RED SPRINGS — A medical mission team to the Philippines two years ago saw hundreds of patients. Dr. Kenneth Locklear remembers two vividly.
One girl had a condition that could not be helped and died about five months later. The other had a mass on her forehead the size of a grapefruit.
“She was the one I could do something about,” Locklear said.
He said the mass between her eyes was so large it kept the little girl named Zysa from seeing in front of her.
“She had to look at your from the side,” he said.
Locklear, who practices family medicine in Red Springs, couldn’t help the girl while he was in the Philippines, but what he did when he returned home changed her life.
Locklear, a member of Island Grove Baptist Church in Pembroke, started making calls to various medical facilities and other organizations. Several people told him they could help, but then told him how much they’d charge.
Finally, Locklear talked to a lady from the Philippines who works at Duke University Medical Center. She told him about an organization that sends surgeons to Manila to perform surgeries. The team might be able to help if Locklear could work out several details.
He did, but after the team arrived, the girl was still among more than 150 children in line for about 40 to 50 surgeries.
“The Lord works things out,” he said. “Things fell into place and she ended up getting her surgery done.”
Now Locklear is going back to the Philippines on another medical mission trip in late April or early May.
“I’m looking forward to seeing her,” he said.
Sandra Locklear, an optometrist who has an office in Pembroke and is no relation to Kenneth Locklear, also went on the trip two years ago. She took about 2,000 pairs of glasses and would match the person’s eyes to the prescription in the glasses. She is also a member at Island Grove. One man was essentially blind. When he put on glasses he “went to crying,” Kenneth Locklear said.
A 76-year-old lady walked for six hours to be seen and didn’t grumble, he said, adding that some patients in United States are unhappy if they have to sit in a waiting room for an hour.
“It’s a very humbling experience to see how hard the people work and how thankful they are for the least little thing,” he said.
Some barns in the United States would look like mansions in the Philippines, Locklear said.
“It’s very humbling to see those people who work hard who don’t have a lot,” he said.
Most of those on the mission trip were from Island Grove. “We really had a good time,” Locklear said. “Those people are really on fire for the Lord.”
Christians in the Philippines are starting churches, holding Bible classes and revivals, and baptizing people, Locklear said.
“It’s just a great thing to see,” he said.
Manny Mintac, youth pastor at Island Grove Baptist Church and program coordinator for Burnt Swamp Baptist Association, organized the trip.
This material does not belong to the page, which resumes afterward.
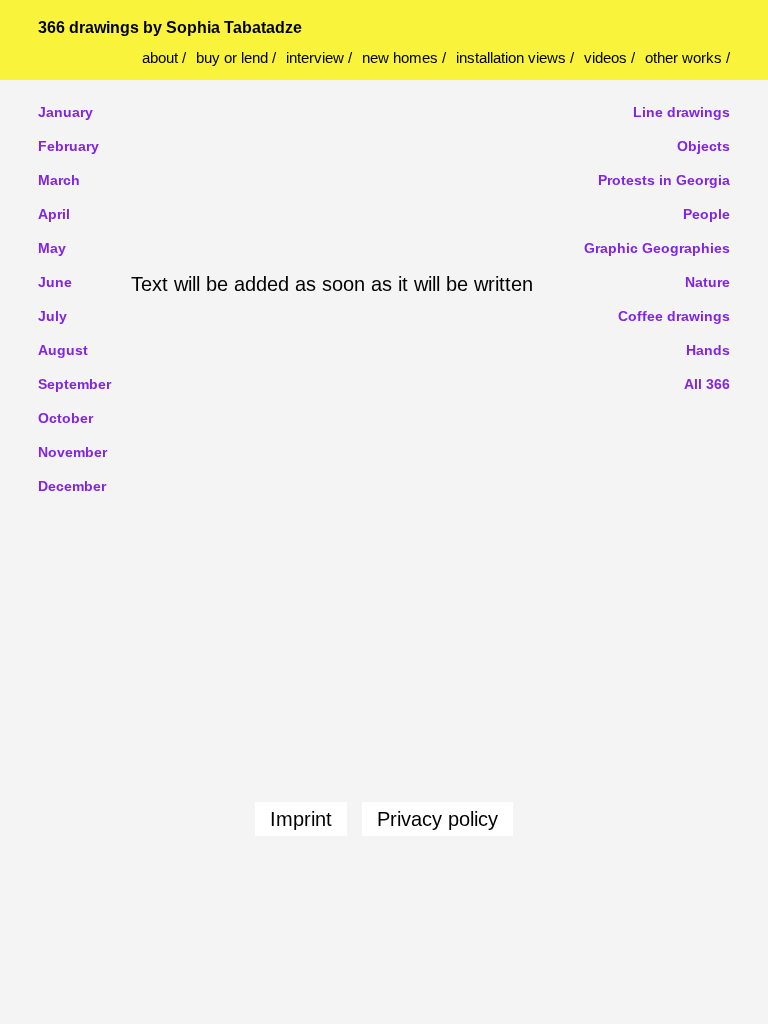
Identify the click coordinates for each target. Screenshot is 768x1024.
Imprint (301, 819)
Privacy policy (437, 819)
His main responsibility is to oversee the mission work in the Philippines.
He goes and visits at least once a year and also leads mission teams.
Mintac said the vision for the work started in 1991 when he and his wife went to the Philippines and started a living room Bible study. Mission teams from the association started going a few years later. Now there are 14 churches and a school with 135 students in kindergarten through fifth grade.
“God has been really wonderful,” Mintac said. “The momentum is even faster now.”
Mintac is going back to the Philippines in early April. He’ll stay six weeks and help three different mission teams. A team of six from Parkway Baptist Church in Richmond, Va., is going to do a sports camp.
A medical team, including Dr. Locklear, is coming in late April and early May. A team of college students is going later in May to do VBS and youth camp. Most of the students are from UNC-Pembroke. In August a team of young professionals is going to work with college students and children, Mintac said. The work is in the province of Aurora in the northern part of the Philippines. The effort has spread to five of the eight major towns in the province.
“We are now saturating the whole province and going in the major towns in the province,” Mintac said.
Mintac went to elementary and high school in the Philippines. “That’s where I was raised,” he said.
He said he is always looking for partners who want to help to help with the mission effort.
“It seems like it’s just scratching the surface, but it’s growing,” he said. “We’ll take any group that wants to go, because we have many ministries that will accommodate them.”
Dr. Locklear was so moved by the trip he hopes to one day take back members of his family. His daughter, Andrea Simmons, works with him in family practice. His son, Brandon, and daughter-in-law, Merideth, are in obstetrics and gynecology. His daughter, Charlene, is a resident in Florence, S.C.
“That’s our ultimate goal in the future,” he said.